Wills not updated may have unintended consequences
In this age of modern conveniences, the concept of “set it and forget it” is familiar to most. People expect to be able to prepare something once, and then let it be. While this may work with PVRs, the same cannot be said for wills. Making a will is a very good idea for any man or woman in British Columbia, but as life changes, so too should a person’s will. Failing to do so could lead to unexpected results.
An Ontario man who believed he had been unintentionally left out of his grandmother’s will went to court to fight for a share of the estate. The woman passed away at the age of 94, leaving all of her assets to her husband. Her husband predeceased her, however. The will stipulated that if her husband died first, the estate was to be split between their two sons. Unfortunately, one of her sons had also passed away before her.
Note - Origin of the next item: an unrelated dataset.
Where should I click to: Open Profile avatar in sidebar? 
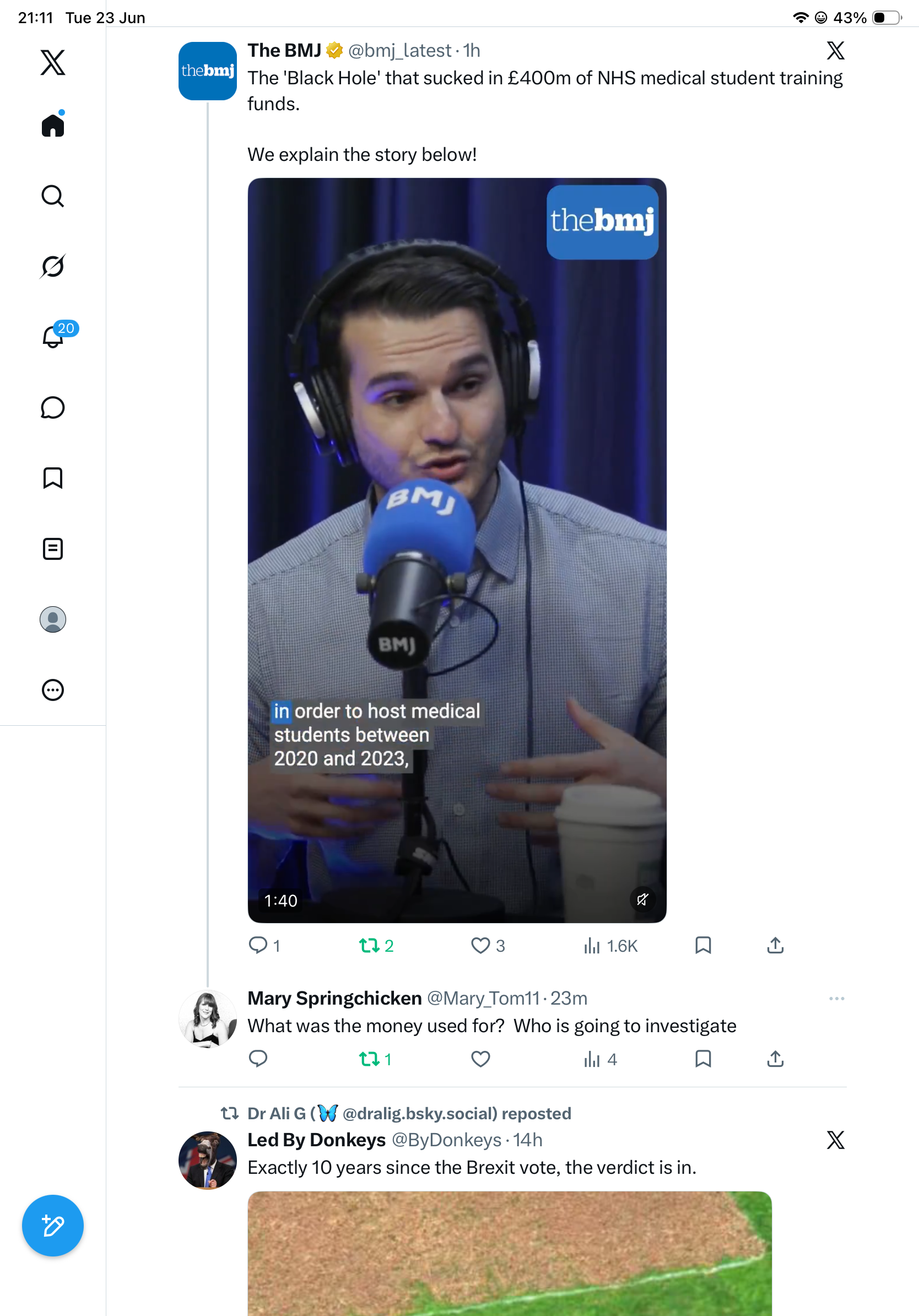coord(53,619)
Her late son had two sons of his own, to whom his portion of the inheritance was to go, according to the terms of the will. The oldest of the two boys was born out of wedlock 28 years ago. The will, however, dates to 1977, and at that time, illegitimate children were not recognized as legal descendants. Despite the fact his grandparents created an RESP for the young man, a judge ruled he had no entitlement to a portion of the estate because of the statutes at the time of writing.
Although the man evidently had a relationship with his grandparents, he received nothing from their estate. No one will ever know if this is what they intended, but it seems unlikely. Families change with time, and by not changing one’s estate planning to reflect those changes, some heirs could end up left unintentionally excluded from a share of the inheritance. Any men or women wishing to create or update their wills in British Columbia may wish to do so with the assistance of a lawyer.